The typical main contractor vs employer dispute involves a long list of issues. There will be several disputed variations and a catalogue of events that are said to entitle the contractor to extensions of time and payment of loss and expense. There may be a counterclaim relating to liquidated damages or defects. Some of the claims have merit and some have none. If the arbitrator really wants to achieve perfect justice, he may be tempted to deal with the costs of each issue or group of issues separately. He might feel tempted to award the contractor the costs of all the issues in which it succeeded, and make the contractor pay the employer's costs of the issues in which it failed.

  • In a recent Chancery case, the winner paid 75% of the loser’s costs because several of its points had no legal merit
  • Arbitrators could do the same in building disputes

  • There was a discussion of just this sort of point at a conference of construction arbitrators in Llandudno last October.
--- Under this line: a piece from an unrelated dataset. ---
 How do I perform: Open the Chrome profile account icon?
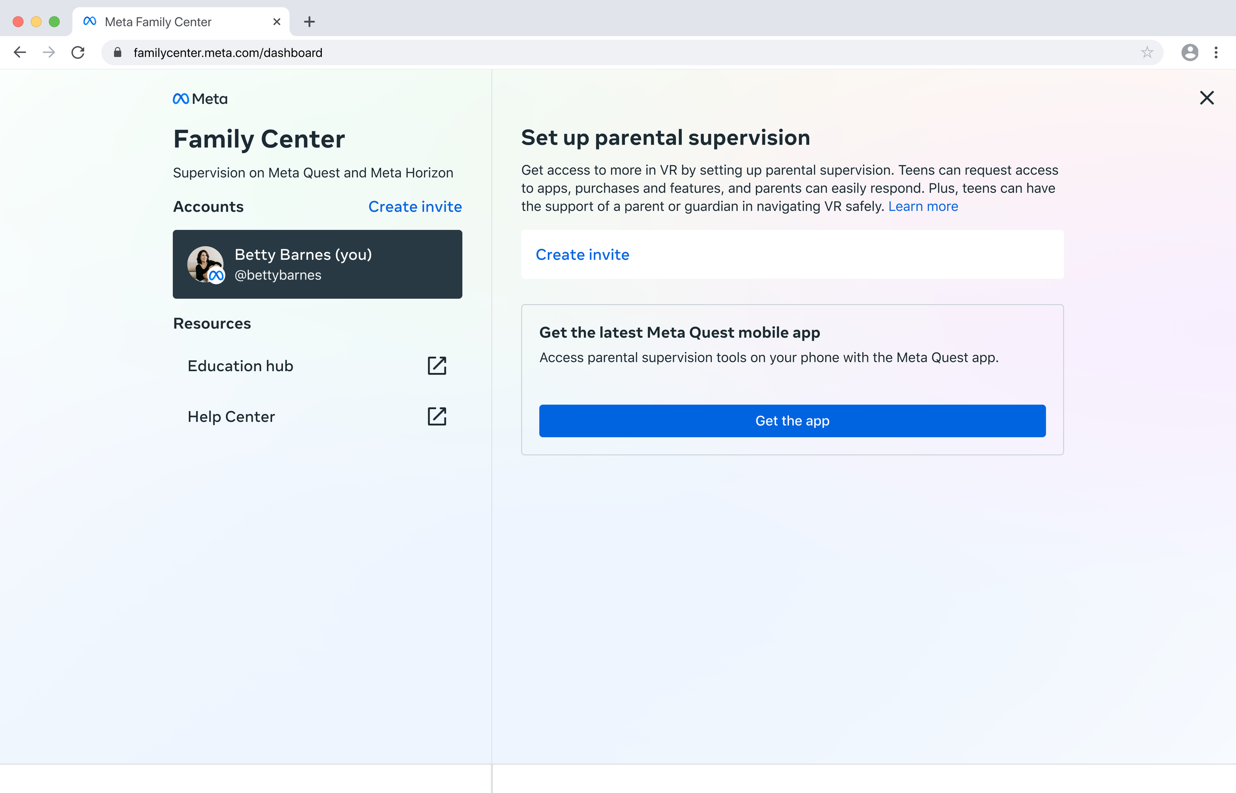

A hypothetical case was constructed, with one party being successful in some heads of claim but failing in others. It was not a particularly complicated case as construction arbitrations go, but at least a dozen different answers were offered by the audience of highly experienced and respected arbitrators. They ranged from "winner takes all" to "a plague on both your houses" with no order for costs at all. There were sophisticated part costs orders and there was a whole range of percentages knocked off and added on.

    What was absolutely certain was that there was absolutely no certainty about what an arbitrator would do in such circumstances. This makes life very difficult for those of us who try to make our way in the world by advising either contractors or employers on how to conduct disputes, and how much arbitration is likely to cost.

    It also raises the very serious question of how a respondent in an arbitration should protect itself. The traditional advice was to write a letter "without prejudice save as to costs" offering to pay what the respondent thought the claim was worth. If the claimant succeeded in persuading the arbitrator to award a sum greater than the offer, it could expect to recover costs. If it failed and the arbitrator awarded less than the offer, it would end up paying the respondent's costs from the date of the offer. This sort of letter was mysteriously known as a "Calderbank", named after an obscure case in the divorce courts for reasons that would take too long to explain here.

    But if the arbitrator is going to start awarding the costs of one issue one way, the costs of another issue another way, and perhaps making no order for costs at all on other issues, these Calderbank letters will have to become far more sophisticated, with separate offers being made in respect of some, or possibly even all, the issues in the case. As the investigations into each item develop, the views on merits and values may change considerably, and a host of revised specific Calderbank letters will appear. The arbitrator's task in dealing fairly with the costs issues will become even more complicated than the issues in the arbitration proper.